FIRPTA has a few important exceptions. If the property is sold for $300,000 or less and the buyer intends to use it as a primary residence, no withholding is required. If the sale price is between $300,001 and $1,000,000 and the buyer intends to use it as a primary residence, withholding is reduced to 10% rather than 15%. These exceptions are buyer-certification-based and require careful attention at closing. Your Arizona title company or escrow officer must handle FIRPTA withholding properly — experienced closers in the Phoenix market deal with this routinely, but it is worth confirming with your agent that your title company is experienced with international transactions.
Canadian buyers are transacting in US dollars but thinking in Canadian dollars, which creates meaningful currency exposure that must be factored into any purchase analysis. The CAD/USD exchange rate has historically ranged from near parity (0.98 in 2011) to significant discount (0.69 in January 2016, 0.72 in early 2024). This spread represents a 40%+ difference in the effective price of the same US-dollar-denominated property depending on when the Canadian buyer converts currency.
Consider a $600,000 Arizona home. At 0.80 CAD/USD, the Canadian buyer needs approximately CAD $750,000 to fund the purchase. At 0.70 CAD/USD, the same home requires approximately CAD $857,000 — a $107,000 difference driven entirely by exchange rate, with no change in the property itself. Conversely, the exchange rate works in the seller's favor on disposition: if the Canadian sold the same property for $700,000 when CAD was at 0.80, they receive CAD $875,000. If sold when CAD is at 0.70, they receive CAD $1,000,000 — a windfall of CAD $125,000 purely from currency movement.
Strategies for managing currency risk include: (1) converting currency at time of purchase when CAD is relatively strong; (2) using a currency hedging service like Wise (formerly TransferWise), OFX, or KnightsbridgeFX rather than a bank, which can save 1-3% on conversion versus bank rates; (3) holding USD proceeds from other US income or investments to fund the purchase without conversion; (4) timing the purchase to coincide with stronger CAD periods. None of these fully eliminate currency risk, but proper planning significantly improves outcomes.

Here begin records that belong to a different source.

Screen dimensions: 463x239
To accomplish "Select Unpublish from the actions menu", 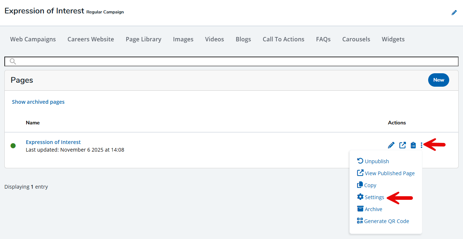I will point(376,161).
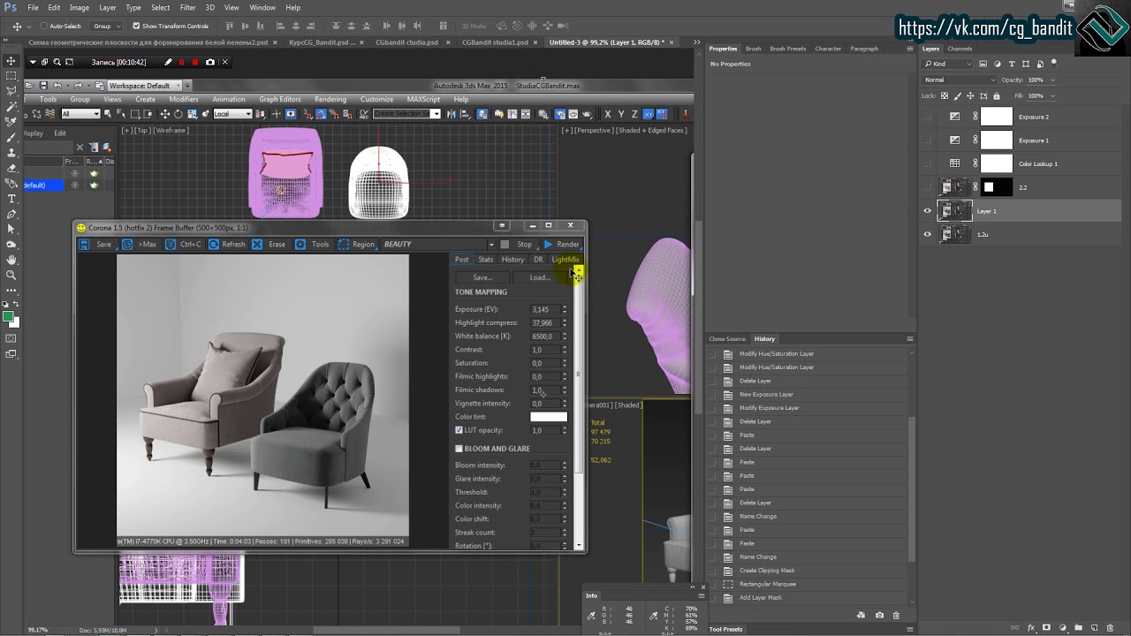
Task: Expand the layer Opacity dropdown arrow
Action: pyautogui.click(x=1052, y=80)
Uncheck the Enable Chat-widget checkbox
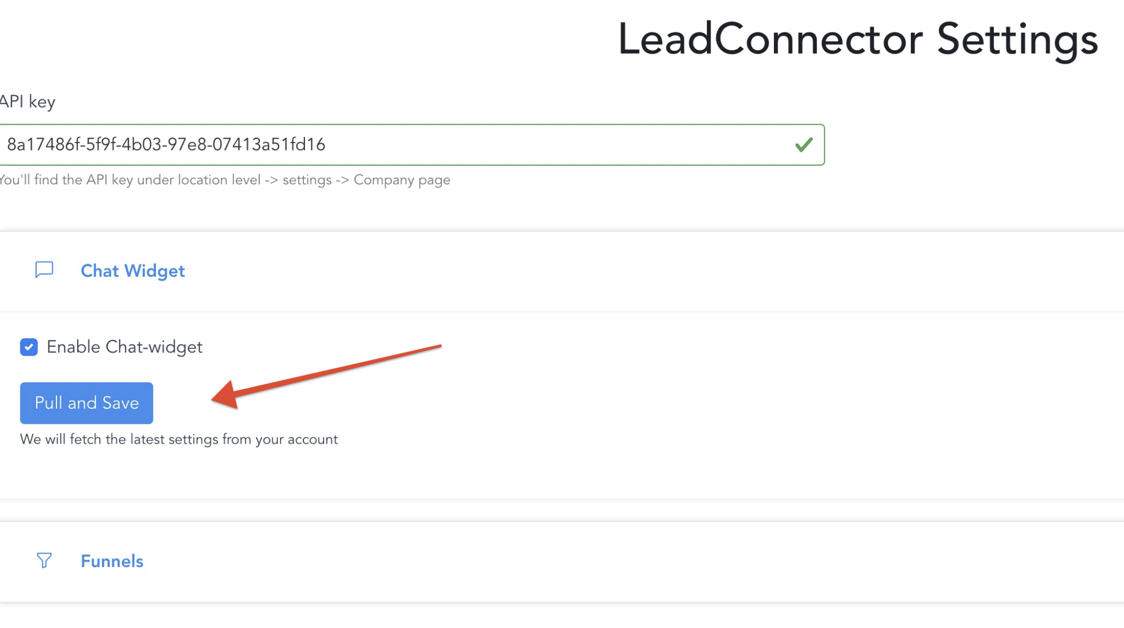 (29, 347)
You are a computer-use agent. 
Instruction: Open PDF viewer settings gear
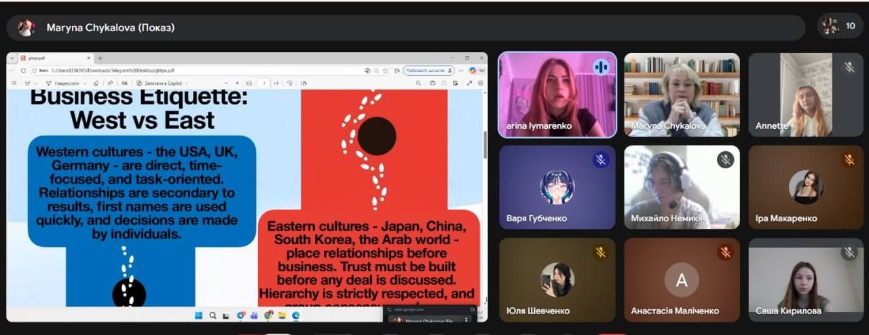(481, 83)
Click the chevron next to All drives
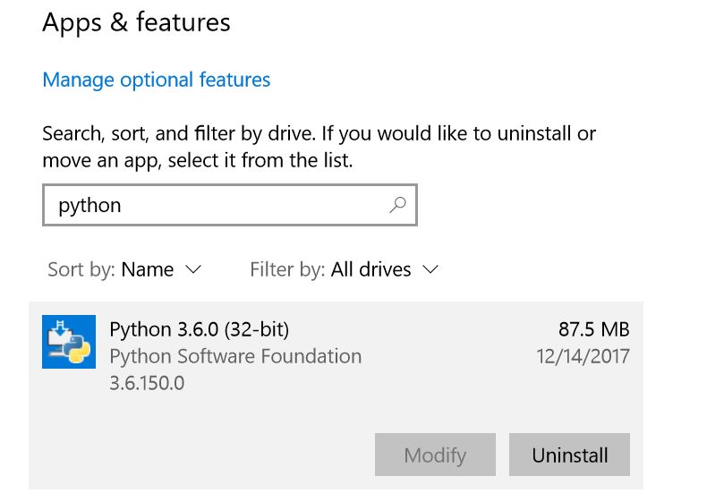 pos(430,269)
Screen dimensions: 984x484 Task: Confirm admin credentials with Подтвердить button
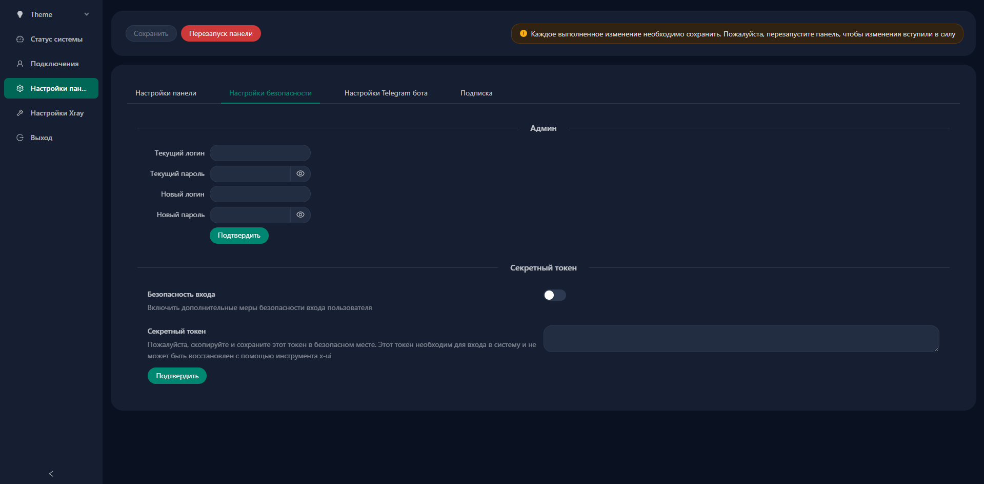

One of the most significant ongoing costs for Canadian snowbirds that is often underestimated in initial budget projections is US health insurance coverage. Canadian provincial health insurance plans explicitly exclude coverage for medical treatment in the United States (with very limited exceptions for emergency treatment immediately adjacent to the border). A Canadian snowbird who has a heart attack at their Scottsdale home in January is facing US hospital and medical bills that can run $50,000 to $500,000 or more, entirely uncovered by their provincial plan.
Comprehensive snowbird travel health insurance for the US market is available from Canadian insurers and specialized providers including Manulife, Sun Life, TuGo, Blue Cross (provincial plans), Medipac, and others. Annual premiums vary significantly by age and health status. A healthy 60-year-old couple might pay $3,000-$6,000 annually. For a couple in their early 70s with managed health conditions, premiums of $8,000-$15,000 per year are not unusual. Pre-existing conditions create coverage exclusions or premium loading that must be carefully reviewed — the policy's definition of "pre-existing condition" and stability requirements are critical reading. Factor annual health insurance cost into your Arizona homeownership budget analysis alongside property tax, HOA fees, utilities, and maintenance.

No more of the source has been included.